Cornelia Hildebrandt: Wie ist das jetzt mit den heiligen Sakramenten? Wurden die Frauen herabgestuft indem die Ehe den Status eines Sakraments wie das der Priesterweihe verlor?

Jutta Jahn: Es gibt sieben Sakramente im katholischen Gebrauch: Taufe, Firmung, Eucharistie, Beichte, Krankensalbung, Priesterweihe, Ehe. Luther hat diese Sakramente verkürzt auf zwei Sakramente, das ist Taufe und Abendmahl. Er ist da ganz schriftgemäß vorgegangen, weil das die beiden Handlungen sind, die im Neuen Testament festgeschrieben sind. Und die anderen Sakramente Menschenwerk sind, also insofern hat er nicht nur die Ehe entheiligt, wie Frau Fink gesagt hat, sondern viele andere Dinge ihren heiligen Anspruch genommen. Ich glaube, das war dann die Entscheidung jeder einzelnen Frau, ob sie diese Entheiligung negativ oder positiv gefunden hat, ob sie sich lieber für die Variante der Betrachtung ihres Berufes als Hausfrau und Mutter, dass da ja eine Würdigung und Höhung erfolgte und das ist mir auch ganz wichtig.
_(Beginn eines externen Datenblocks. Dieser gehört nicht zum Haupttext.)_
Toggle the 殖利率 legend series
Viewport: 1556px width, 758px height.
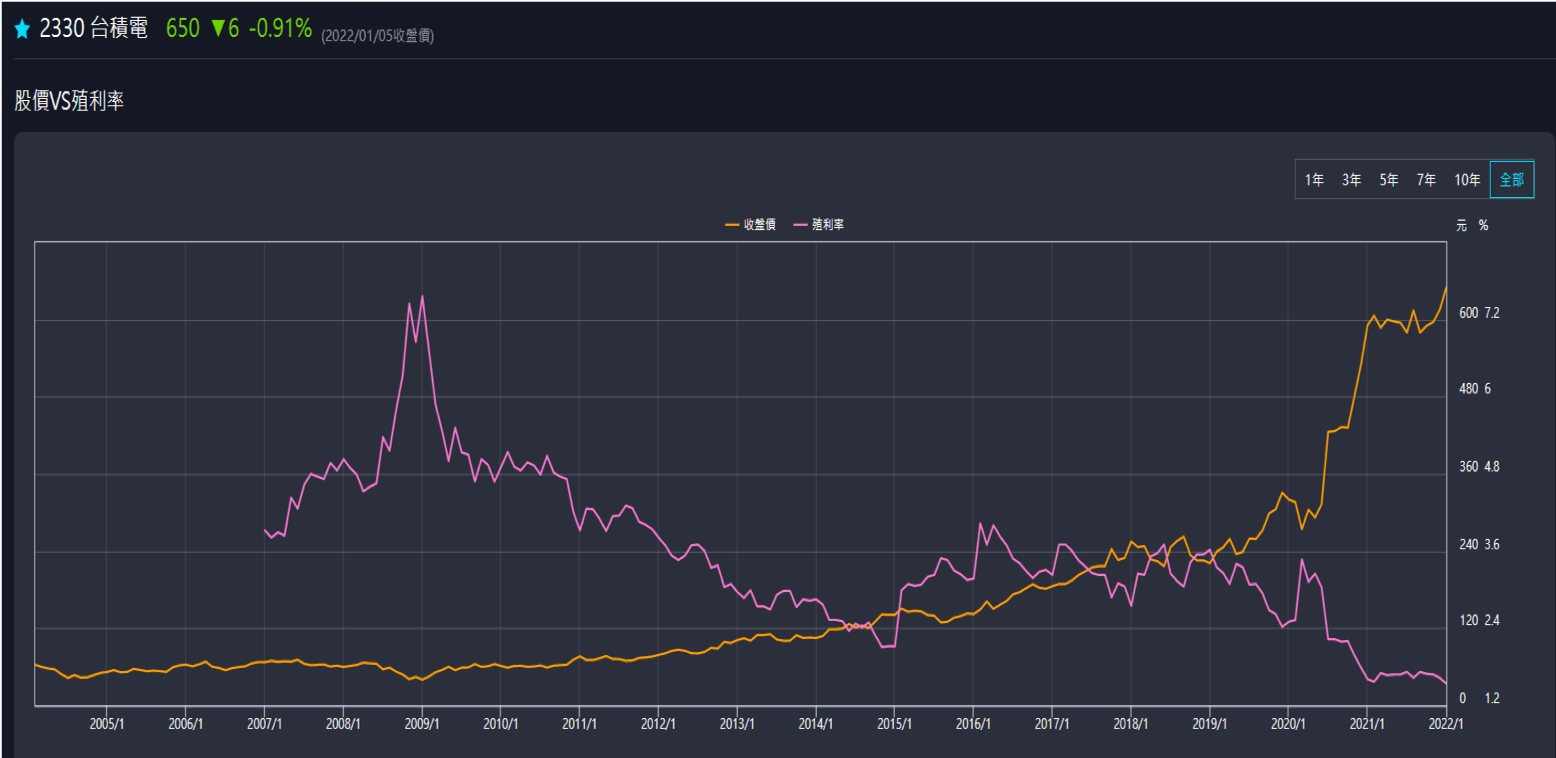pyautogui.click(x=828, y=225)
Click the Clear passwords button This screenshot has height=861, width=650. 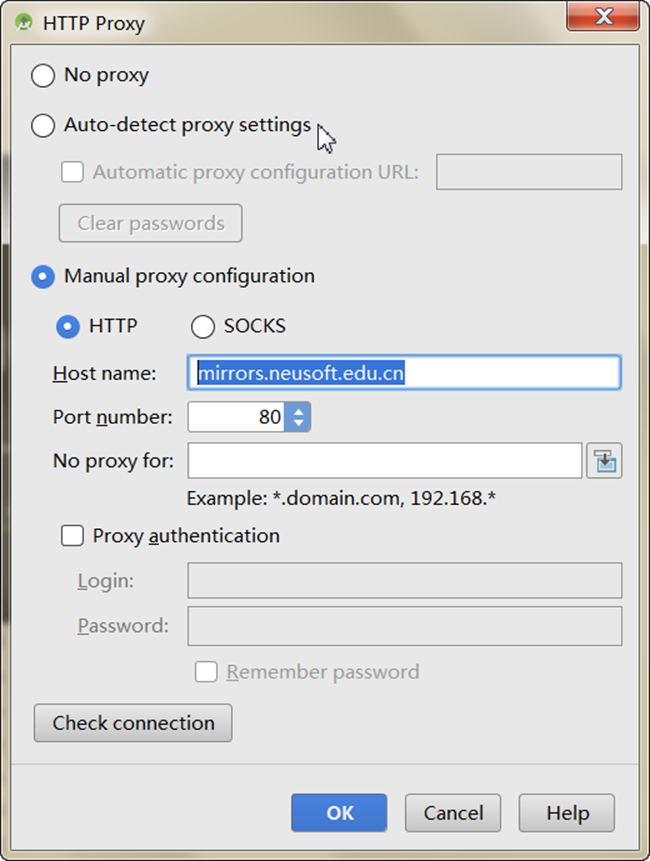coord(150,223)
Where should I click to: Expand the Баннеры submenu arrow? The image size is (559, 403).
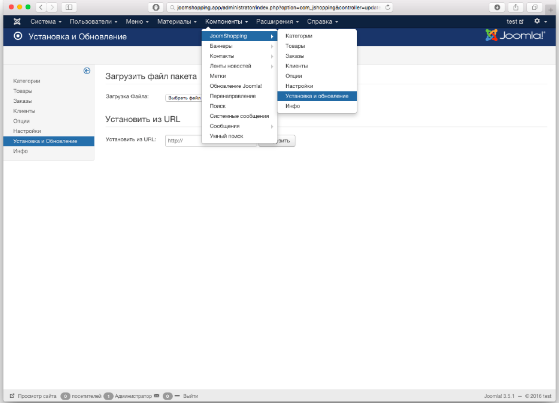[272, 46]
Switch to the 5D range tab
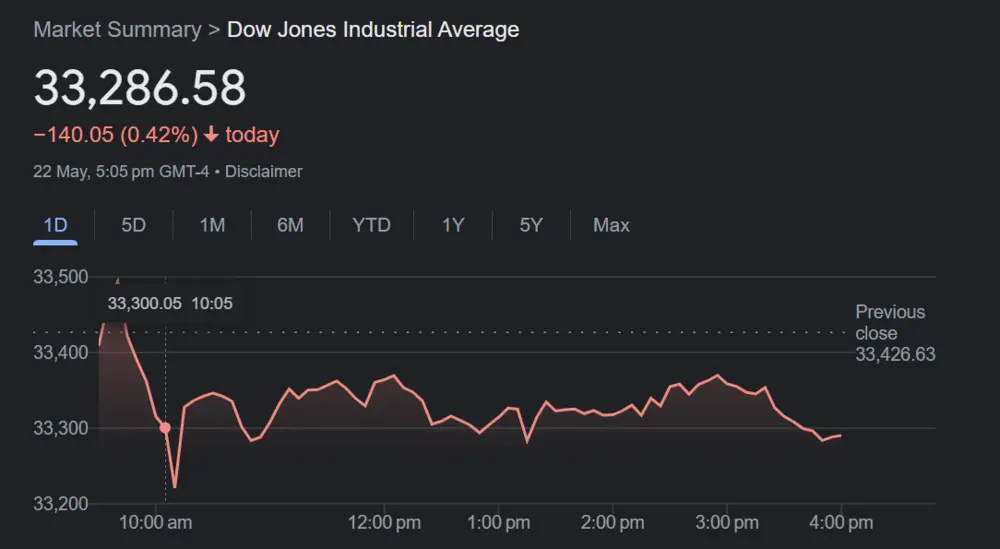This screenshot has height=549, width=1000. click(133, 225)
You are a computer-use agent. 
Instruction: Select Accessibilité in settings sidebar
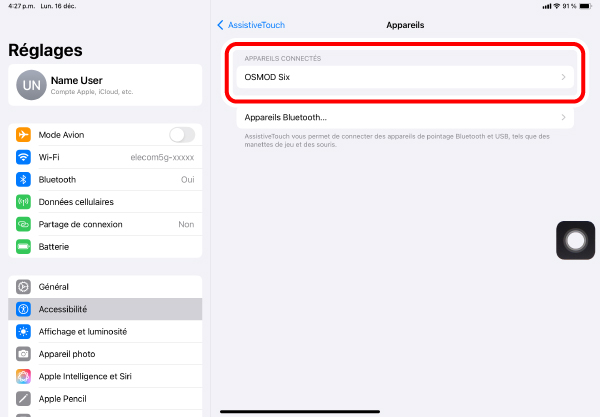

Die Entscheidung für eine Richtung die protestantische oder die katholische muss ja auch vom Ende her gedacht werden. das war ja nicht einfach mal eine so wie eine politische Entscheidung wie jetzt geh ich mal zu den Grünen oder nein ich gehe zu den Linken, weil da passt mir das Parteiprogramm besser, sondern es war eine Entscheidung vom Ende her gedacht, wo finde ich denn mein Seelenheil, was passiert mit mir, wenn ich sterbe, wo komme ich denn hin, zu den Böcken oder zu den Lämmern? Und diese Entscheidung für eine dieser Richtungen war die Entscheidung für die richtige oder falsche Lehre und die musste ich nun treffen.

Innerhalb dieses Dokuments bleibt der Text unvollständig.